I have been writing until five a.m. and look forward to putting at least part of the three hours in cinematic darkness to good effect, but the noise of the movie destroys all such dreams: There is spectacular Dolby surround-sound, coming at me from every angle, as the screen fills with ghosts, cats, trolls, bats, and a three-headed slavering giant Rottweiler called Fluffy. I had forgotten moreover how hard it is to stretch my legs in a movie theatre. An Odeon has less leg-room than a long-haul American Airlines flight (though it is somewhat safer).

I keep half an eye on the movie for all the wrong reasons. As a High Court-authenticated and fully-fledged anti-Semite and racist I am alert to all the movie's undertones -- like the beautifully crafted Goblins who are the bank tellers and cashiers in the Gringott's Bank sequence, with their evil, leering faces, shifty eyes, and pointy ears.

What pleases me most surprisingly, being of vintage 1938, is the moment when Harry dashes magically through the King's Cross Station brick pillar which is the entrance to "Platform Nine and Three-quarters" and finds himself on a secret railroad platform boarding a train hauled by a genuine old 4-6-2 English steam locomotive; it took me straight back to being a four-year old at Mrs. Hall's kindergarten in Shenfield, clinging to the playground railings each lunch hour and marveling as the Gazelle, or Springbok, or Flying Scotsman thundered past.

Most pleasing of all, at least to my ear, are the 100 percent pure southern English accents of the schoolchildren in the movie.

Every British television and radio channel now feels obliged to dumb-down and use provincial, preferably Midlands or even Newcastle accents for its announcers. But in the entire Harry Potter movie it is all pure English elocution, and there is not an American accent to be heard.

Has Hollywood at last tired of using English actors only to portray the Klaus von Bülows, the cunning villains, and the Nazi mass-murderers? I hear from one of Jessica's friends, who goes there, that many of Harry's fellow pupils in the film were recruited, like Harry himself, from Sussex House school in Sloane Street, just round the corner from Harrod's, and the shameless sloaniness of their English voices is a delight for unabashed court-certified racists like myself to hear (even if the script does have Harry say at one time that Hermione "has gone to the bathroom" where any real English boy would have said "lavatory").

Talking of which, however, it is laughable to observe how this movie's producers belatedly realized that they ought to plant a few token Black faces among his fellow-pupils, just like the obligatory Blacks who now people southern English television screens: certain scenes have obviously been shot or reshot and pasted into the movie at a relatively late date, as the boys and girls are entirely White throughout the rest of the movie.

Indeed, as something of an expert on such tampering, I readily detect that in one of the closing sequences a Black girl's face has been grafted digitally into one crowd-enthusiasm scene, using the same techniques that put Tom Hanks as Forrest Gump into the 1960s presidential photo-call (and for all we know the Rev.

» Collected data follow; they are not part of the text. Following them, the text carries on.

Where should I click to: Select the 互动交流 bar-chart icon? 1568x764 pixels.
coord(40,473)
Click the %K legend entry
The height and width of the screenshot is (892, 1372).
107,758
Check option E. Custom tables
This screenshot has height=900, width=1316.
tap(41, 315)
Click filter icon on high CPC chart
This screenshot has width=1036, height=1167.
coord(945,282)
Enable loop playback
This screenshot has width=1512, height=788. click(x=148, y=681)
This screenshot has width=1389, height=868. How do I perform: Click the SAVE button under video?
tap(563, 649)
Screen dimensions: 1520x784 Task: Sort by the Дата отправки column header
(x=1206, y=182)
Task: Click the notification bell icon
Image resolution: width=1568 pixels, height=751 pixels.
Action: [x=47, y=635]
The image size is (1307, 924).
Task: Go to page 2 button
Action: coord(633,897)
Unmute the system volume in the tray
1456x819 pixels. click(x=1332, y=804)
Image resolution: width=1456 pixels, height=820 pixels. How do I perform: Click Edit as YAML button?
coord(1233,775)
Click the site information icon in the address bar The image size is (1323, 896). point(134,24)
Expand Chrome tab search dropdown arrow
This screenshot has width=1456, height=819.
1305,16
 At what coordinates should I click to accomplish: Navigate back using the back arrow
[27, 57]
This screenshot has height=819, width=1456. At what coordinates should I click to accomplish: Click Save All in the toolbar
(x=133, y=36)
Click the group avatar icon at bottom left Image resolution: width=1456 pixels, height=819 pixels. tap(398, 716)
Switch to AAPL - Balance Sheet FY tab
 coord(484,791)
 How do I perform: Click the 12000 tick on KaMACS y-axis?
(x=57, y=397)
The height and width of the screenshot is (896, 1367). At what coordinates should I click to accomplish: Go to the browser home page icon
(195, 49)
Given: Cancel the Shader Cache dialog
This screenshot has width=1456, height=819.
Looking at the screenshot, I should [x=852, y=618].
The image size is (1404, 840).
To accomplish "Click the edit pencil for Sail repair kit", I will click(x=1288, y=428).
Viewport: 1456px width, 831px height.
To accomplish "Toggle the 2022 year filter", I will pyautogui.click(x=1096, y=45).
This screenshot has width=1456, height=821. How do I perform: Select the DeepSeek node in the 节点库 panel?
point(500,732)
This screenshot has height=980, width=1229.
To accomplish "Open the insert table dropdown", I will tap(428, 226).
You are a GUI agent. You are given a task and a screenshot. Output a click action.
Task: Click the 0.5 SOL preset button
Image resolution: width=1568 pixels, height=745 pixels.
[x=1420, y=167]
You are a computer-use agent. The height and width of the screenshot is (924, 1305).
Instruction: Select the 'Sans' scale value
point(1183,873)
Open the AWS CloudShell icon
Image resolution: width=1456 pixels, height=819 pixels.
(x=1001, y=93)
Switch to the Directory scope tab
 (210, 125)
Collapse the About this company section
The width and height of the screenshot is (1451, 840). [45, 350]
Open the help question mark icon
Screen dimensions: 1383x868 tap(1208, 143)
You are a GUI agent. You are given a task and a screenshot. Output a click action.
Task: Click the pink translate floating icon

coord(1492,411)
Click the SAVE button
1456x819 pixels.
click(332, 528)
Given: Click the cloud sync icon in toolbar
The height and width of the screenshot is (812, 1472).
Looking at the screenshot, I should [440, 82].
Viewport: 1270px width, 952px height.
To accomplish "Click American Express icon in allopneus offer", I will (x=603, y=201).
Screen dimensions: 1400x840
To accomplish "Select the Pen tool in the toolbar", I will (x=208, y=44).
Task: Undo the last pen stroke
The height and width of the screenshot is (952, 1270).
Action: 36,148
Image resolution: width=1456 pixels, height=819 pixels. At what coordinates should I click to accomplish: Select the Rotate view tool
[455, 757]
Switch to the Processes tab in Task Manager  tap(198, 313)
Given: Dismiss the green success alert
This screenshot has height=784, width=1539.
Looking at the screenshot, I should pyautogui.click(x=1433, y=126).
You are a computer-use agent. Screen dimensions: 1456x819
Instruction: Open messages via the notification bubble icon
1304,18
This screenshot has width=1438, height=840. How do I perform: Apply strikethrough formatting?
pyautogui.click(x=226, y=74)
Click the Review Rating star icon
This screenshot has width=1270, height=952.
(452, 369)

Osama bin Laden into those recent videos).

When, I wonder, as Jessica clutches my hand and steers me back out into the Hell that is sales-time Oxford Street, will producers be able to make films freely again, without this kind of "positive discrimination" Diktat from political-correctness advisers?

That is one of the advantages of the absurd labels with which Mr. Justice Gray qualified (or rather disqualified) my private opinions as an Englishman, in his perverse judgment on the Lipstadt libel case: I am now free to express them, where others who feel the same way aren't; and express them I do.